2025-09-15 Educators WG: Roles-Based Access Control, Multi-Question Problem Editor, and Gantt Tracking Chart

2025-09-15 Educators WG: Roles-Based Access Control, Multi-Question Problem Editor, and Gantt Tracking Chart

Recording:

Video: Video Conferencing, Web Conferencing, Webinars, Screen Sharing
Passcode: 05SBg.30

Minutes:

(AI Generated and Human Reviewed)

Meeting Overview

  • Facilitator: John Swope

  • Topics Covered:

    • Educator Roadmap (John Swope)

    • Roles Based Access Controls (Jenna Makowski)

    • Multi-Question Problem Editor (Santiago Suarez)


OpenEdX Educators Roadmap Updates (00:40)

Link: Educators Working Group Roadmap

John discussed the educator roadmap, including notifications scheduled for release in December and a dashboard project for 2026. Group agreed to keep the deadline for projects as the deadline for code freeze (deadline for any changes) , not the date of release (when the feature becomes first available to users).

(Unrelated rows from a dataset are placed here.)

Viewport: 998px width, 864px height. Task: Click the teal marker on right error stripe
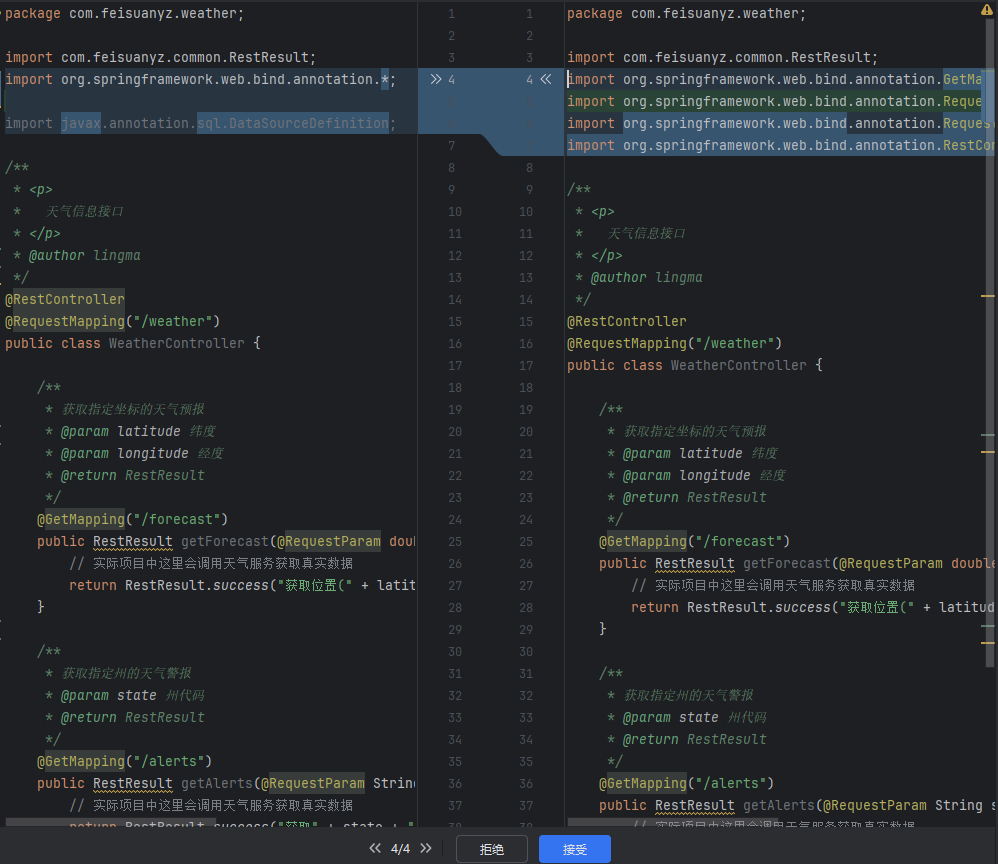[988, 436]
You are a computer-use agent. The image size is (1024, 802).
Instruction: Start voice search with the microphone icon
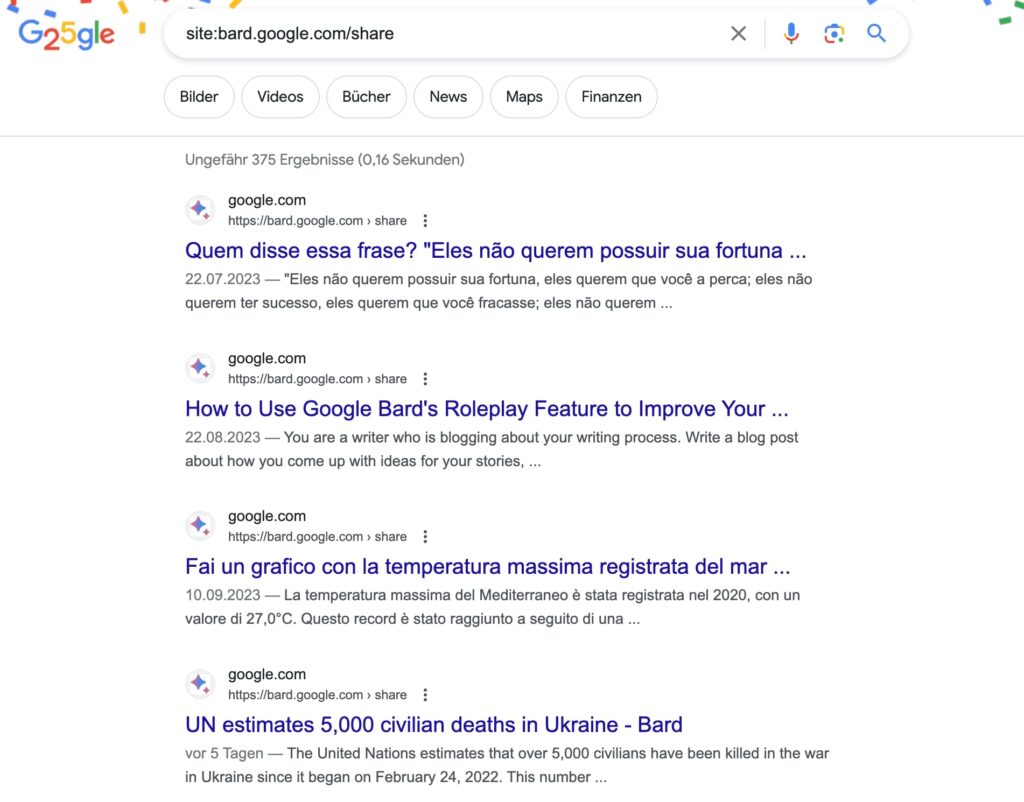pos(791,34)
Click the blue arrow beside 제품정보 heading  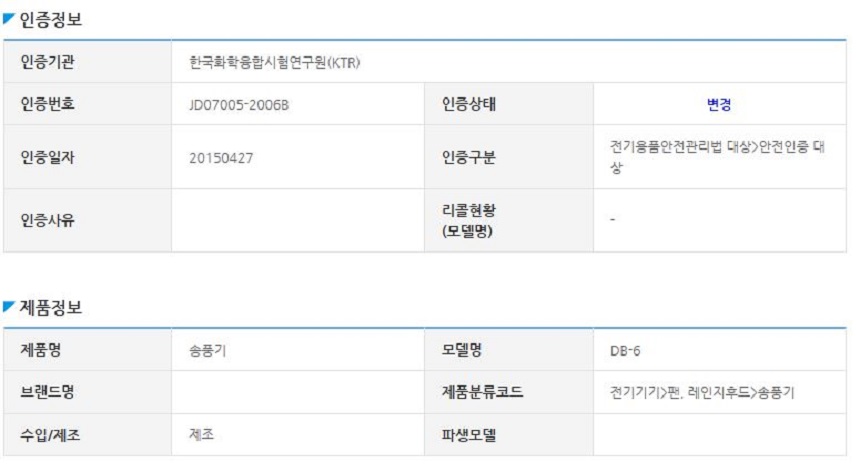tap(8, 307)
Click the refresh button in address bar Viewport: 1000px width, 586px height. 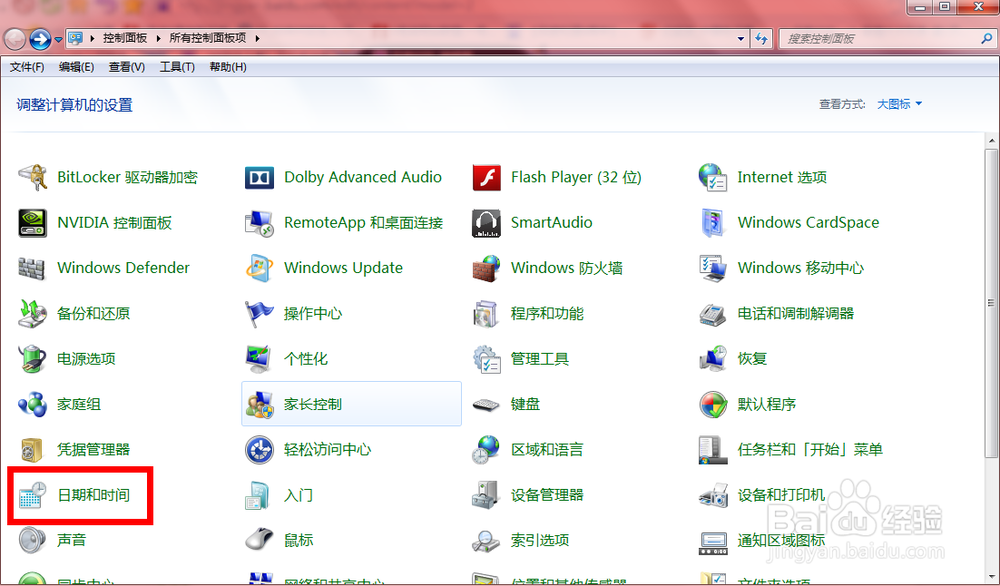(762, 39)
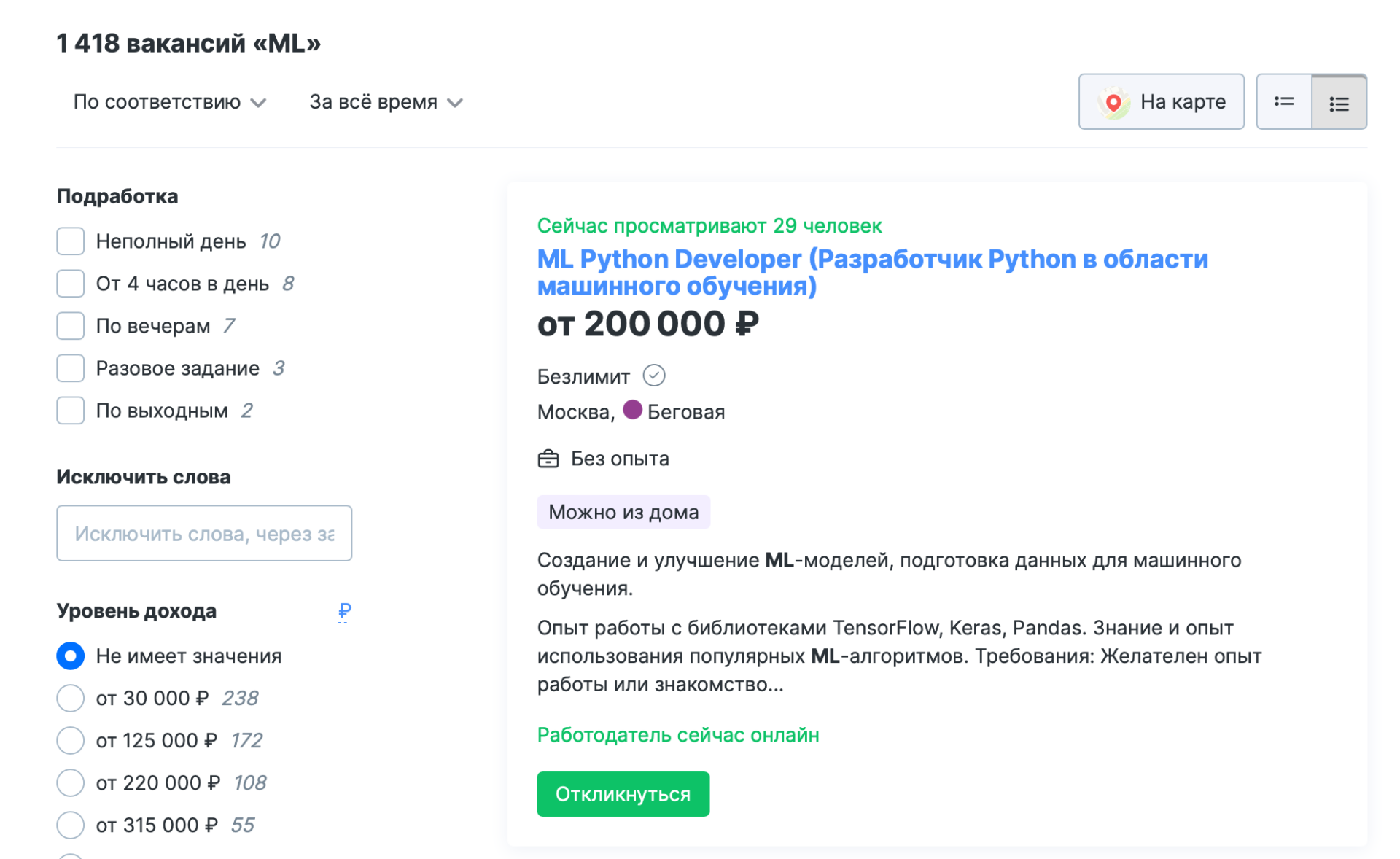Click the "Откликнуться" button
The height and width of the screenshot is (859, 1400).
coord(623,794)
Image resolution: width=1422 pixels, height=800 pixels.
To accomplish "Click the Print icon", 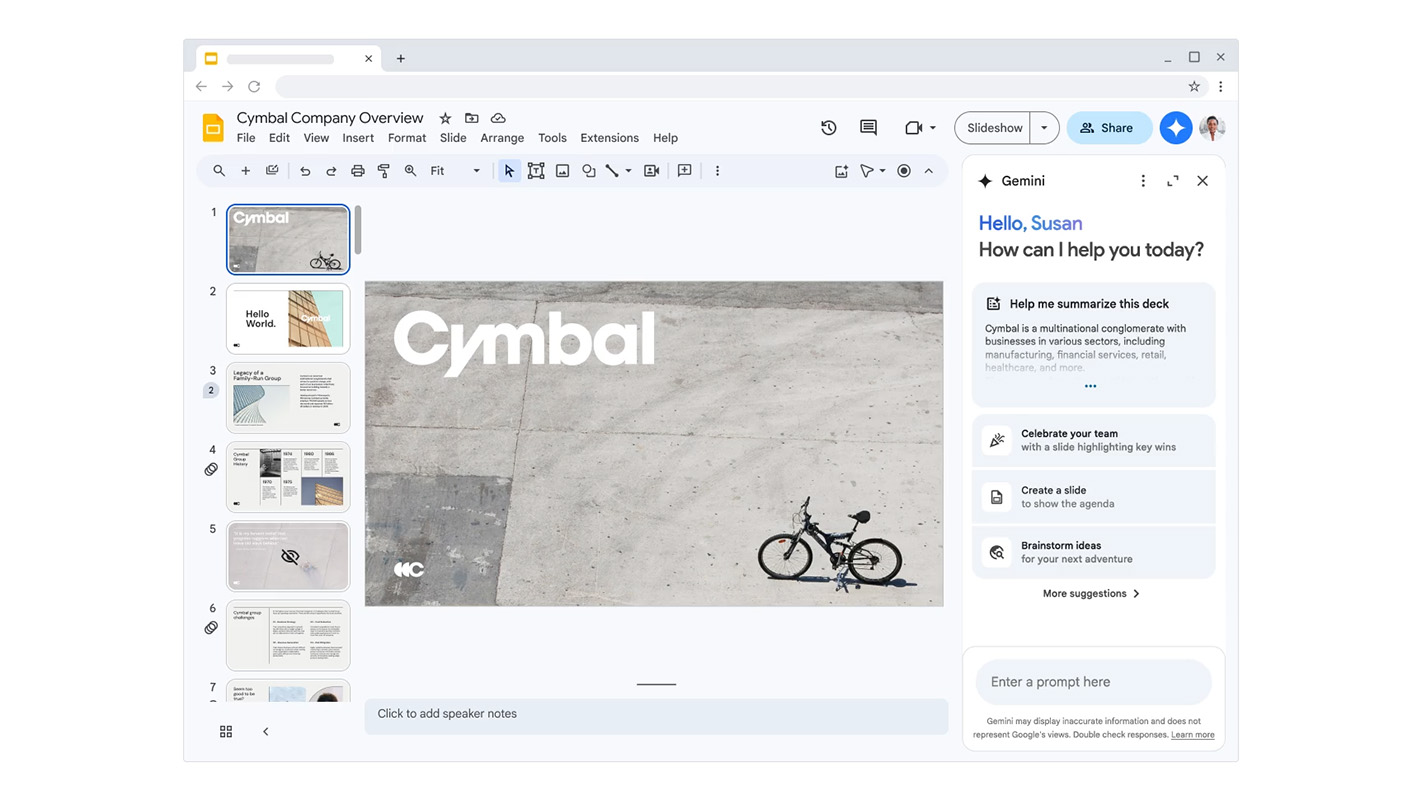I will pos(357,171).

Roles and Permissions Framework (08:20)

Related wiki: https://openedx.atlassian.net/wiki/spaces/OEPM/pages/4724490259

Jenna presented a new Roles and Permissions framework for Ulmo, which will initially be rolled out within content libraries as a test case. The framework aims to simplify role management by allowing administrators to easily assign, remove, and view roles, with a focus on creating more granular custom roles rather than the current over-permissioned out-of-the-box roles. The design includes three main views: team members, roles, and permissions, with clear visual distinctions between different library roles such as admin, author, and collaborator. The framework will be tested in October-November, with plans to expand to other platform areas like studio roles and course creation, though prioritization is still needed. Marco mentioned ongoing work on converting the instructor dashboard to MFE, and John inquired about bulk role privileging, which was confirmed as a future feature. The team will post documentation in the wiki and welcome testing contributions for the upcoming release.

Multi-Question Assessment Interface Discussion (25:15)

Related wiki: https://openedx.atlassian.net/wiki/spaces/OEPM/pages/4517658683

Santiago Suarez led a discussion around a proposed interface for creating multi-question assessments, which would improve both single and multi-question setups. Mary raised concerns about the student experience, noting that separate submit buttons per question might be better than a single submit button at the end of a long assessment. Marco suggested that the problem editor could be updated to allow for either single or multiple submit buttons, depending on the specific needs of the assessment, while maintaining the ability to configure problem settings appropriately.

John explained that the current analytics system requires separate submit buttons for each question to enable proper data tracking.

The conversation shifted to keeping per-question configuration as minimal as possible, and moving configuration items to per-block (that would apply to all questions in a multi-problem block). No concrete decision was made here.

Sarina emphasized the importance of consistent behavior across problems, suggesting that different functionalities should be gated behind different submit buttons rather than varying by individual problem. Mary and John highlighted the need for quiz-level settings to streamline functionality, such as show answer settings, and warned about potential design challenges, including the need to reset attempts or rescore all questions when changes are made. Santiago’s team (Schema) agreed to create mock-ups for different configuration options to protect specific use cases while exploring interoperability between modes.

John suggested sharing feedback in the Educator's Working Group Slack channel. Since this project is not yet funded or in progress, it will not be added to the Educators Roadmap yet.